Along for the ride will be well-known climate activist and writer Bill McKibben, who will cover the journey for Rolling Stone magazine.

DarkSnowProject is  the name given to this initiative by Greenland expert and team leader Jason Box, Ph.D., formerly of the Byrd Polar Center at Ohio State, now of the Denmark Geological Survey.

Box and the team will be sampling snow at key points on the ice sheet to determine the causes of an decreased “albedo,” or whiteness, that has been observed in the past decade. A darkening of the ice causes more solar energy to be absorbed, causing more melting.

Last summer, the entire surface of Greenland turned to slush and began melting, as even the highest and historically coldest areas saw temperatures as high as 42 degrees Fahrenheit.

Human-caused climate change is generally regarded as the most likely reason for the increased melt observed on Greenland and glaciers worldwide in recent decades.

There are several mechanisms that are known to darken arctic ice. Natural causes like particulates from ocean spray, desert dust, pollen, and soot from natural forest fires, as well as industrial pollution deposited on the ice, have been documented.  However, as climate change accelerates, more acres are being burned by wildfire, on the average, each year.

The DarkSnow team will be investigating whether increased soot from expanding wildfire in recent years has been contributing to the darkening, and the pace of melt. Such an effect would be what scientists call a “feedback” — more global warming, more wildfire, more soot, causing more warming, and even more wildfire.

Box recruited Sinclair, a videographer whose simple and entertaining explanations of climate science have earned him a worldwide audience, to document the expedition in video and photos.

Sinclair’s YouTube series, “Climate Denial Crock of the Week,”  pokes not-so-gentle fun at those who doubt the mainstream science of global warming and climate change. The series has become a favorite of scientists, and is being used in many colleges and universities to teach classes on the issue. Sinclair has been invited to scientific conferences to help scientists better explain the issue to the public.

In 2012, Sinclair inaugurated a new companion series, titled “This is Not Cool,” through the Yale Forum on Climate Change and the Media. There are now well over 100 videos, each three to 12 minutes long, in the combined series.

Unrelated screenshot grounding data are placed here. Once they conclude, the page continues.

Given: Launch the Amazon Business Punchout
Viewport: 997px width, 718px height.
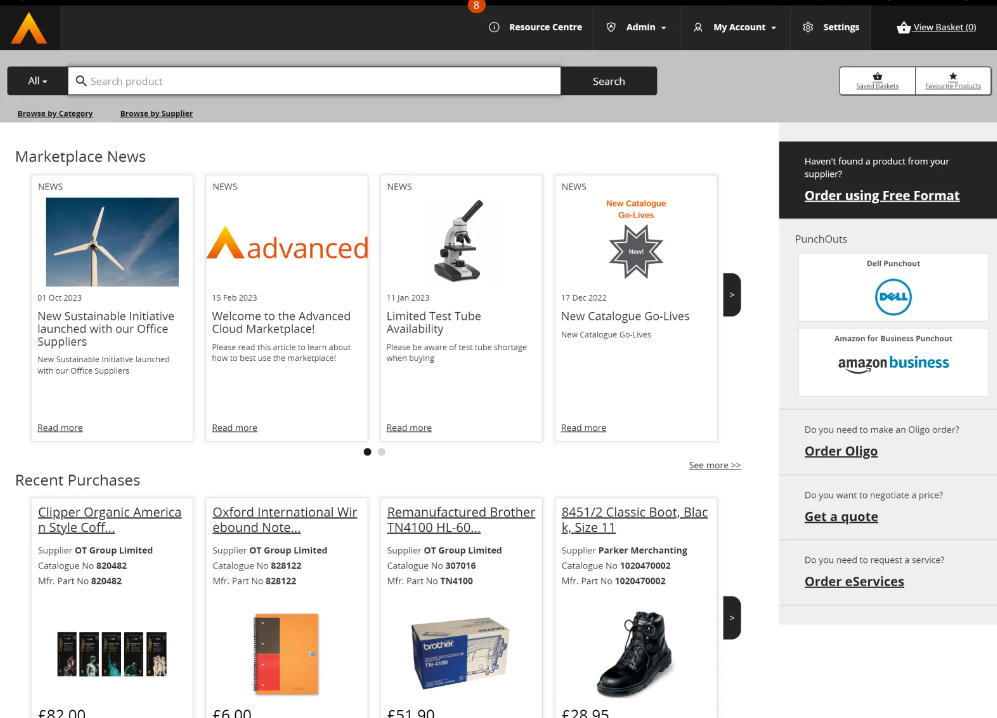Looking at the screenshot, I should click(892, 363).
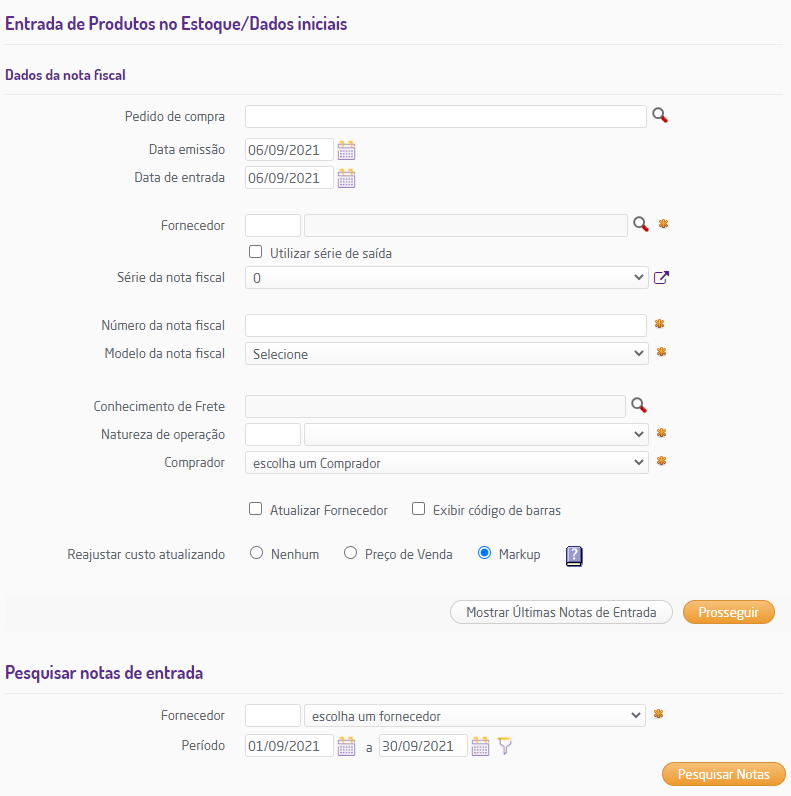
Task: Click the Período filter funnel icon
Action: point(505,746)
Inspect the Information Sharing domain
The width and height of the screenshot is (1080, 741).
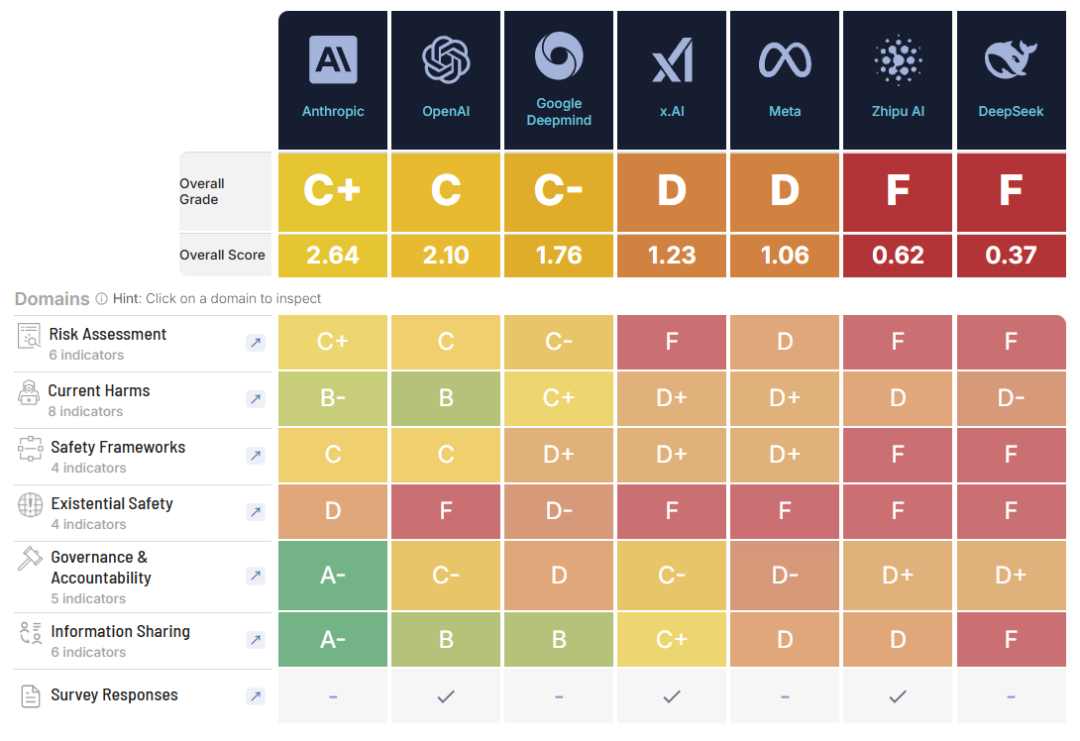click(255, 640)
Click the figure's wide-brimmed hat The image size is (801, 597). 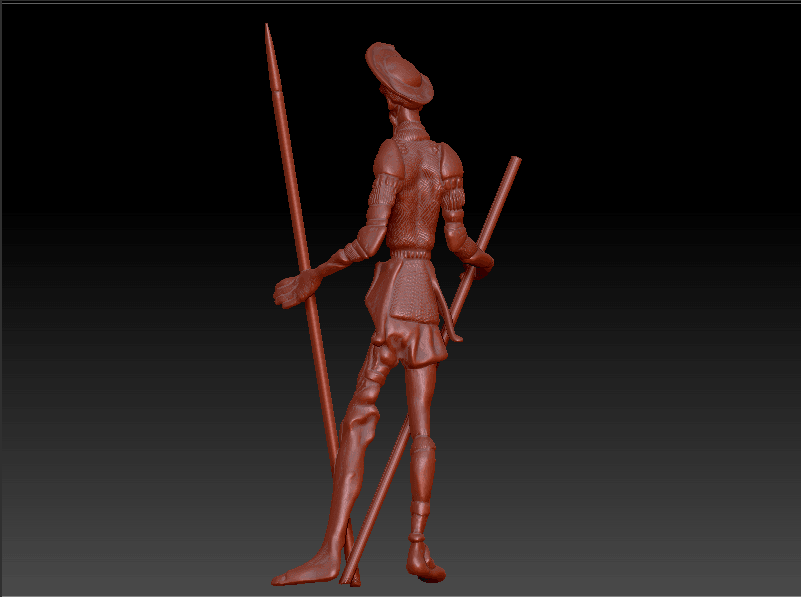(x=399, y=73)
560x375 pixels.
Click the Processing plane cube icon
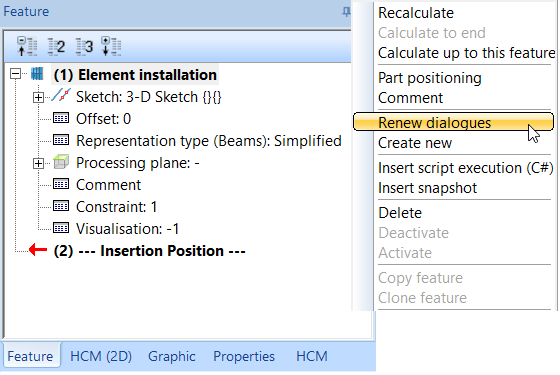[x=61, y=162]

DarkSnowProject has been unique in that the expedition has been funded through private donations and Internet crowdsourcing. Sinclair has produced several YouTube videos describing the project, and the need for funding. Donations can be made at darksnowproject.org, and by texting “darksnow” to 50555.

Fundraising is still ongoing, and the researchers hope that additional funds will allow more detailed sampling and collections.

The researchers will be on the Greenland ice during the season of peak melt, late June and early July.